* MK-3102 lowers blood glucose 0.71 pct at 25 mg in study
* Safety seen similar to placebo in Phase II trial
* Merck says begins Phase III MK-3102 program with 25 mg dose
Oct 3 (Reuters) - An experimental once-a-week drug for type 2 diabetes being developed by Merck & Co proved effective in lowering blood sugar levels in a mid-stage clinical trial, according to data presented on Wednesday.
The pill, known as MK-3102, is from the same class of medicines as Merck’s successful daily diabetes drug Januvia, known as DPP-4 inhibitors.
The 685-patient study tested MK-3102 at five doses - ranging from 0.25 milligram to 25 mg - against a placebo, with the primary goal being reduction in A1c, a common measure of blood sugar.
After 12 weeks of treatment with the Merck drug, A1c was reduced 0.71 percent at 25 mg, 0.67 percent at 10 mg, 0.49 percent at 3 mg, 0.5 percent with 1 mg, and 0.28 percent for the lowest 0.25 mg dose. The reductions compared with placebo for all doses were deemed to be statistically significant, according to Merck, which presented the data on Wednesday at the European Association for the Study of Diabetes (EASD) meeting in Berlin.
Based on the encouraging Phase II results, Merck said it is beginning larger Phase III trials of the drug -- typically the final stage of human testing before seeking regulatory approval. The company said it has chosen to advance only the 25 mg dose for a Phase III program that will test MK-3102 against, and in combination with, a variety of diabetes treatments.
The 0.71 reduction seen with the 25 mg dose in the study is similar to the glucose reduction attained by Januvia, known chemically as sitagliptin.
Januvia has been a bright spot for Merck. It and a related combination diabetes pill called Janumet saw sales jump to $1.47 billion in the second quarter, putting the franchise on track for nearly $6 billion in sales this year.

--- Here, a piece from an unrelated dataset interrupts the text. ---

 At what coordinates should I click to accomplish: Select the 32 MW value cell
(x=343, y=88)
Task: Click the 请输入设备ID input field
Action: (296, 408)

“We do anticipate the efficacy, safety and tolerability of this will be comparable to sitagliptin,” Nancy Thornberry, Merck’s head of diabetes and endocrinology, said in a telephone interview from Berlin.
“We have almost six years of marketed use with sitagliptin, and so the safety and tolerability of the class as a whole has been extremely well established, as has the efficacy profile,” Thornberry said.
However, she stressed that MK-3102 was a new compound and not simply a new formulation of Januvia. As with all new diabetes treatments since GlaxoSmithKine’s Avandia was linked to serious heart risks, Merck will be expected to demonstrate the heart safety of MK-3102 in its Phase III trials.
Patients in the Phase II study began the trial with an A1c level of about 8 percent. American Diabetes Association guidelines call for A1c levels of 7 percent or lower.
The drug was generally well tolerated with a safety profile similar to placebo, Merck said.
As with Januvia, the new drug is likely to work by itself or in combination with other diabetes treatments, including insulin, Merck said.
“We think this is going to be a very attractive choice for patients who have a high pill burden. Any attempt to simplify the regimen for those patients is helpful,” Thornberry said.